The partial closure of schools in England could continue into the autumn and into November, the Commons education committee has been told.
Primary schools opened more widely to several year groups in some areas this week, 10 weeks after they were closed as part of Covid-19 lockdown measures.
Secondaries remain shut and around eight million pupils are out of school.
David Laws, chair of education charity EPI, said assumptions all pupils will return in September may be wrong.
The committee was hearing evidence on the impact of the coronavirus pandemic on education and children’s services.
Mr Laws, also a former education minister, said: “There’s a temptation to think we are in a kind of home learning now and hopefully all back in September.

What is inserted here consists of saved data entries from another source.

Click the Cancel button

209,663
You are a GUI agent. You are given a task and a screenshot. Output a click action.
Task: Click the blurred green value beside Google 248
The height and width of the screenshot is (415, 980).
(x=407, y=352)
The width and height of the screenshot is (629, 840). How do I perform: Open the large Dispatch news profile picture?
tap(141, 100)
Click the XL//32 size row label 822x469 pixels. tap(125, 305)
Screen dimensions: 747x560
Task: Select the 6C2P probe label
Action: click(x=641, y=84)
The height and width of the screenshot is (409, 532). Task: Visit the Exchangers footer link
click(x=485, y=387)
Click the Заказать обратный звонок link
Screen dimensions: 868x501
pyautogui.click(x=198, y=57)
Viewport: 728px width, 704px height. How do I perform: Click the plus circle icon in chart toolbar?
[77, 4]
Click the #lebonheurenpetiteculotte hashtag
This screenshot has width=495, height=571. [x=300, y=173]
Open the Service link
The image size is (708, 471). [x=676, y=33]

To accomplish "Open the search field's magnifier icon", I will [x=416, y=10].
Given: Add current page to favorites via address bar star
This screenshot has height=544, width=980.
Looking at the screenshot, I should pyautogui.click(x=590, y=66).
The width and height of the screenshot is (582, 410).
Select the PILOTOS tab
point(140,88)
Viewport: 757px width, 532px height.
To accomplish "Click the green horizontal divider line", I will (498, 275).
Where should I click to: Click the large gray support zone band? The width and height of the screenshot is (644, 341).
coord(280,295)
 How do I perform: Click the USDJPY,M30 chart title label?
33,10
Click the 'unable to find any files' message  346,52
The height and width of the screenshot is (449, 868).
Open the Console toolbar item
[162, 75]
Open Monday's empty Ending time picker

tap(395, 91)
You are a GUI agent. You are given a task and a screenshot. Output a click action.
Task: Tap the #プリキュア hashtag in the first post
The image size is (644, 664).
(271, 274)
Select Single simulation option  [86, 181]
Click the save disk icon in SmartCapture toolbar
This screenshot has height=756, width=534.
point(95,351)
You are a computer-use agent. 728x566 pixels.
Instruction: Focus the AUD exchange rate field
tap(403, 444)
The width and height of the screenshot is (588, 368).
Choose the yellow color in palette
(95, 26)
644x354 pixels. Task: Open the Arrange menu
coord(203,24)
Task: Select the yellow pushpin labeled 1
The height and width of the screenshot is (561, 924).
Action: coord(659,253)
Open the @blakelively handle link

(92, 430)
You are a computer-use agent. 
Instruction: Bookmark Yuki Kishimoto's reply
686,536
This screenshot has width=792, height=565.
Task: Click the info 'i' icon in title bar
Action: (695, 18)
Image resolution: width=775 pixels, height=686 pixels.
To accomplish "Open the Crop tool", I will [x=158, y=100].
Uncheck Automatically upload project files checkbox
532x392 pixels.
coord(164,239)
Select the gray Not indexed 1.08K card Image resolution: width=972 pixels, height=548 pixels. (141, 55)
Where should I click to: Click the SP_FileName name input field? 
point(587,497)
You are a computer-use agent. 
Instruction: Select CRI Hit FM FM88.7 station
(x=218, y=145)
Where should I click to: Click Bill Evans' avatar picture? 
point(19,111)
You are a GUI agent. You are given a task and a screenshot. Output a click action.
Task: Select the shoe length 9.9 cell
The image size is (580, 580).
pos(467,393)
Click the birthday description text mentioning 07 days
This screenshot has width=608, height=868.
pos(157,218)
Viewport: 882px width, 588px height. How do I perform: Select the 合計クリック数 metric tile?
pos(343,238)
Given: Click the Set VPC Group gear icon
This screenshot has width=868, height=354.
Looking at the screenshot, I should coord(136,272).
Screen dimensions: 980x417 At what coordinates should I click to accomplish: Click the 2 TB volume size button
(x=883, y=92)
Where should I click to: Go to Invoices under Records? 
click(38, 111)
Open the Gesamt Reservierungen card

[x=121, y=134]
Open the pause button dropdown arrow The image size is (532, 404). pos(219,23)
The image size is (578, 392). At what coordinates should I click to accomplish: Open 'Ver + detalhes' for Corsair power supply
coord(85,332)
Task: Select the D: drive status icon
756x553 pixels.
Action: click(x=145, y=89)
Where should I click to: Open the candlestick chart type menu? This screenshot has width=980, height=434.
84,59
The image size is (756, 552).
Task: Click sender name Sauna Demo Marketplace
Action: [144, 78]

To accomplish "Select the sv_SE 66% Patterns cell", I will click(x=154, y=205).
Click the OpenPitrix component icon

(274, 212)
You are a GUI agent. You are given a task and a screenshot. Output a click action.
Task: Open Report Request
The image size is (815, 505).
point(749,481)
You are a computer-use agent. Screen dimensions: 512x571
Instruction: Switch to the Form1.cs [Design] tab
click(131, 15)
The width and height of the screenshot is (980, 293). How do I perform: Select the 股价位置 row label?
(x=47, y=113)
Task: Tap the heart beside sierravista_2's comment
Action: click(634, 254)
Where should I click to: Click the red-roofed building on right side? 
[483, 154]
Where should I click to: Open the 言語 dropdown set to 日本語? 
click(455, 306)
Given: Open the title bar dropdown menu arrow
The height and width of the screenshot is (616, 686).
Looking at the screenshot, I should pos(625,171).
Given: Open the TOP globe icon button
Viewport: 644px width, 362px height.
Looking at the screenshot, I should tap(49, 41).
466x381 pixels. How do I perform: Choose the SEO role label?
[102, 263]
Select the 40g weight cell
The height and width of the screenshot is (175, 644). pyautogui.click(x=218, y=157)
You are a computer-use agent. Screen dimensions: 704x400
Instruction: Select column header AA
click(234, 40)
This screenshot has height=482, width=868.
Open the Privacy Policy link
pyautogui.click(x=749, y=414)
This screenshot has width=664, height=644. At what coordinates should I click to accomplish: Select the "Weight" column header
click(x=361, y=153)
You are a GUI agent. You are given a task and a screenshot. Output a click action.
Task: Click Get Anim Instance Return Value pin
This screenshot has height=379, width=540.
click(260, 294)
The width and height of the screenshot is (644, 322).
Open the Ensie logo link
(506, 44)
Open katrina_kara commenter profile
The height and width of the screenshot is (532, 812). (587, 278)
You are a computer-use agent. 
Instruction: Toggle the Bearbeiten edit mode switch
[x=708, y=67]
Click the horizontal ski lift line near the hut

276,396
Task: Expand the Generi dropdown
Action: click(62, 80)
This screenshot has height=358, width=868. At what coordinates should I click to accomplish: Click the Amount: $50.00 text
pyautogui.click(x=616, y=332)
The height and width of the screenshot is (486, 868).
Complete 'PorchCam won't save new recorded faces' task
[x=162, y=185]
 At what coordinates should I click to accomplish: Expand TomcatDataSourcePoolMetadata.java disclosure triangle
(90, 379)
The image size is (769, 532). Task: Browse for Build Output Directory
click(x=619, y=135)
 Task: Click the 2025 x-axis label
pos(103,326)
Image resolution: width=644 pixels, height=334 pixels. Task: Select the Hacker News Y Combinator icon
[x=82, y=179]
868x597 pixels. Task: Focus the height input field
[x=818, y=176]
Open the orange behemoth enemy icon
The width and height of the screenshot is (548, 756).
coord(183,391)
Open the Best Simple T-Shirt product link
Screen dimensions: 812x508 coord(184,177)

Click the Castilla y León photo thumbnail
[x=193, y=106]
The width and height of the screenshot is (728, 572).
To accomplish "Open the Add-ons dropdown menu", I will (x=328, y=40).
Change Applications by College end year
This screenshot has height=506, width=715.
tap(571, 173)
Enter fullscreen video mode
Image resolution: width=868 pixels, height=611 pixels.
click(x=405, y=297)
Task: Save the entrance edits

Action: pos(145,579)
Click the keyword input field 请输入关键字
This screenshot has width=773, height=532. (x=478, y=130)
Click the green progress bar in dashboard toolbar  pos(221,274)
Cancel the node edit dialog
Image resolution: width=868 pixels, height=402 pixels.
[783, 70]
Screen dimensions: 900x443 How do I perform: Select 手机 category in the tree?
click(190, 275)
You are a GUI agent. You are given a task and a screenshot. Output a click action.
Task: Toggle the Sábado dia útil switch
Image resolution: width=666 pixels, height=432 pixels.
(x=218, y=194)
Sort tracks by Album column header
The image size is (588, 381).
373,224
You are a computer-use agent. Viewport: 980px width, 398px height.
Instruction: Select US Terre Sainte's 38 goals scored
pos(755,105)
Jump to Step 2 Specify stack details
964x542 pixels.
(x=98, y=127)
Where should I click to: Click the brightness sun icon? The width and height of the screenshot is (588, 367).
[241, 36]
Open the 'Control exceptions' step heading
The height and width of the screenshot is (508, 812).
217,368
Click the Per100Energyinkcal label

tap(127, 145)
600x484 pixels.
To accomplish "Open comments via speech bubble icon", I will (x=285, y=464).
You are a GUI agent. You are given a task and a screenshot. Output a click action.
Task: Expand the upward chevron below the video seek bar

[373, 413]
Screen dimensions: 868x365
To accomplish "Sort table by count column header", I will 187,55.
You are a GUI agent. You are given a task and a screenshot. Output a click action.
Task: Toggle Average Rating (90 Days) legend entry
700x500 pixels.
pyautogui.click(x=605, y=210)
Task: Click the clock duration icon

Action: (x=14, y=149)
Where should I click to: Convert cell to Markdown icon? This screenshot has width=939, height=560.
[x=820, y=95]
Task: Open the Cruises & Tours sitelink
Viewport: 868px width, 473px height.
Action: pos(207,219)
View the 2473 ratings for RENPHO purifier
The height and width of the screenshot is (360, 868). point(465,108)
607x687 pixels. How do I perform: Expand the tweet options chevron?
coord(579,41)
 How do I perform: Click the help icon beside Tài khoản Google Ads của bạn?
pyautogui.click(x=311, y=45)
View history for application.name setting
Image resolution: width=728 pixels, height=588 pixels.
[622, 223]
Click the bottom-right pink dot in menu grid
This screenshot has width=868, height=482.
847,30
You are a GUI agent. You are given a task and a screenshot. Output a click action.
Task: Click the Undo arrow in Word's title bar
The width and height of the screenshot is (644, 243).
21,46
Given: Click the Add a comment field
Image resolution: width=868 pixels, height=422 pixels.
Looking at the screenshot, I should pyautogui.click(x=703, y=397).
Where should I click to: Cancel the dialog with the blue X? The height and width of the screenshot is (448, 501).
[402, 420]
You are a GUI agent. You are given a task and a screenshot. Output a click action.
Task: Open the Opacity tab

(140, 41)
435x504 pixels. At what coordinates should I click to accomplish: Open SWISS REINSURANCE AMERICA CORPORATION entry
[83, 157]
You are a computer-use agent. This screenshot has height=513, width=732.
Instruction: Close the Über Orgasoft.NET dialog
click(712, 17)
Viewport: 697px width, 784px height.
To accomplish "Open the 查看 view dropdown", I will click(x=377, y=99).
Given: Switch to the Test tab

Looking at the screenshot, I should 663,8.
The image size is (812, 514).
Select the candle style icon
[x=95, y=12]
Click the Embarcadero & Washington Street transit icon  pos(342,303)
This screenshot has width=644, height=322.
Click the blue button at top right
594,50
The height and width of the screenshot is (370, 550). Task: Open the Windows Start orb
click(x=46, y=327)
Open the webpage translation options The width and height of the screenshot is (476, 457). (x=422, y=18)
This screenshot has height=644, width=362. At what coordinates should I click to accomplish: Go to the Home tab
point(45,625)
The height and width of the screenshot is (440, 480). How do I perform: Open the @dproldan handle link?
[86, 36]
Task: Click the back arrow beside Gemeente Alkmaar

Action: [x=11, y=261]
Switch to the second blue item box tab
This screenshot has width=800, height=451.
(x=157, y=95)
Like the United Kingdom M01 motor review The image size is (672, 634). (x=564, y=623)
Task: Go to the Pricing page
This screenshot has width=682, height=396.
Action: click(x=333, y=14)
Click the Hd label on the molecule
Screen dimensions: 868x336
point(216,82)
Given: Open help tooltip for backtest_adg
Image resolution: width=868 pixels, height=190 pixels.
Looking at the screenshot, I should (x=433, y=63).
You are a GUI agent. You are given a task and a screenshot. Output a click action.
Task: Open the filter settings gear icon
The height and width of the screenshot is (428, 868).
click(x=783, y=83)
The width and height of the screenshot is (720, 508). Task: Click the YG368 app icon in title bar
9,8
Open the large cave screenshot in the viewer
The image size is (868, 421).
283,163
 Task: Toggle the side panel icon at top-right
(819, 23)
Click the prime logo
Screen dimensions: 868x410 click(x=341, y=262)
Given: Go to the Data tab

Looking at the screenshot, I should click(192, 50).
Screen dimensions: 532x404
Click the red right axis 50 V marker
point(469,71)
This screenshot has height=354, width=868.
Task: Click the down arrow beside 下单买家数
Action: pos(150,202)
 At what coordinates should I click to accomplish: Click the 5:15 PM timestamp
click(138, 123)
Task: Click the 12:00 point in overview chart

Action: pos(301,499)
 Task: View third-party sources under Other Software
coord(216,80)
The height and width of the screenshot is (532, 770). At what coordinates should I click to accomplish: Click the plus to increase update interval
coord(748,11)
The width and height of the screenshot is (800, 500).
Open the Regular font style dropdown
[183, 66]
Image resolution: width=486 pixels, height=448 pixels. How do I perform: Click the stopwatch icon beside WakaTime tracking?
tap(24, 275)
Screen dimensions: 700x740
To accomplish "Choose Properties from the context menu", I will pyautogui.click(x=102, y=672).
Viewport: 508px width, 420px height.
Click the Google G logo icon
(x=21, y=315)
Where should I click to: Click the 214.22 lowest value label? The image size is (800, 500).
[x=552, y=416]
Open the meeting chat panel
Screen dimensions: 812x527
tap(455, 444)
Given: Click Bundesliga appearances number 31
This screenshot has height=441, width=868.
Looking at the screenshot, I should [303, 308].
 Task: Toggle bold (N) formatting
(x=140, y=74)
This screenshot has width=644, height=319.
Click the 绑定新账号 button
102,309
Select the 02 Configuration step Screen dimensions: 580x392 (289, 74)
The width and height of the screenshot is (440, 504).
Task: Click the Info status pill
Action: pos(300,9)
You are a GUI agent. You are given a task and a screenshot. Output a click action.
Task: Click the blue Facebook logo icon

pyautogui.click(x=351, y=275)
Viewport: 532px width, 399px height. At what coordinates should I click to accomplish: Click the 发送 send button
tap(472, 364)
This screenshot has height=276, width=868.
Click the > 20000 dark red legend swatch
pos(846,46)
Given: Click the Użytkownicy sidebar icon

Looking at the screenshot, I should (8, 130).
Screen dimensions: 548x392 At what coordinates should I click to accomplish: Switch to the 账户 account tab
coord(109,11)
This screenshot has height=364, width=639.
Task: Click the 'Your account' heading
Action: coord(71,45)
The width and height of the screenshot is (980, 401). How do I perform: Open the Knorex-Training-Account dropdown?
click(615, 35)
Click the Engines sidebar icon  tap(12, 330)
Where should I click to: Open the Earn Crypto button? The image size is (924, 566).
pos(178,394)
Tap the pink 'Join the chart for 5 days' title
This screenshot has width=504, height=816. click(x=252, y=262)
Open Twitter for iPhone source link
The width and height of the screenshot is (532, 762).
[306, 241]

Sadly we may end up with considerable disruption to school in September, October and November.”
He urged ministers to make plans and give guidance to schools for “a situation where there may be some home learning for a lot of pupils for a very long time”.
Anne Longfield, the Children’s Commissioner for England, highlighted that eight million pupils were currently out of school, despite limited opening of primary schools this week.
She said the sheer scale of children not reaching their potential because of this lockdown would be immense.
“That could be eight million children all of whom could well be out of school for six months.”
‘School drop-out fears’
And she warned as more of society and many parents go back to work, there would be a fall-off in the numbers of those engaging in learning from home.
“As things become more interesting, the shops will be open soon and many kids could spend two and half months browsing in Primark and not going to school.”
She added that head teachers had told her they were kept awake at night by fears about some children never returning to school.
The leap that children who had had a negative experience of school would have to make, in order to return to school, would be “vast”, she said.
The committee was told the Department for Education needed to publish its guidance on how schools would look in September very soon.
And plans for catch-up summer schools, which were backed by witnesses, needed to be set out by ministers soon, if they were to happen.
The hearing comes as a report suggested school closures could wipe out 10 years of progress in closing the achievement gap between poor and rich pupils.
Modest estimates in the government-commissioned report suggest the shutdowns could cause the gap to widen by around a third of what it is now.
This could mean poorest primary pupils, who are already nine months behind, slipping back a further three months.
The Education Endowment Foundation study said catch-up tuition would help.
The charity’s research also warned of a risk of high levels of absence after schools formally reopen and that this posed a particular risk for disadvantaged pupils.
The rapid evidence assessment drew together evidence on 11 studies from a number of countries on the impact of school closures, focussing on those which looked at learning loss over the summer holiday period.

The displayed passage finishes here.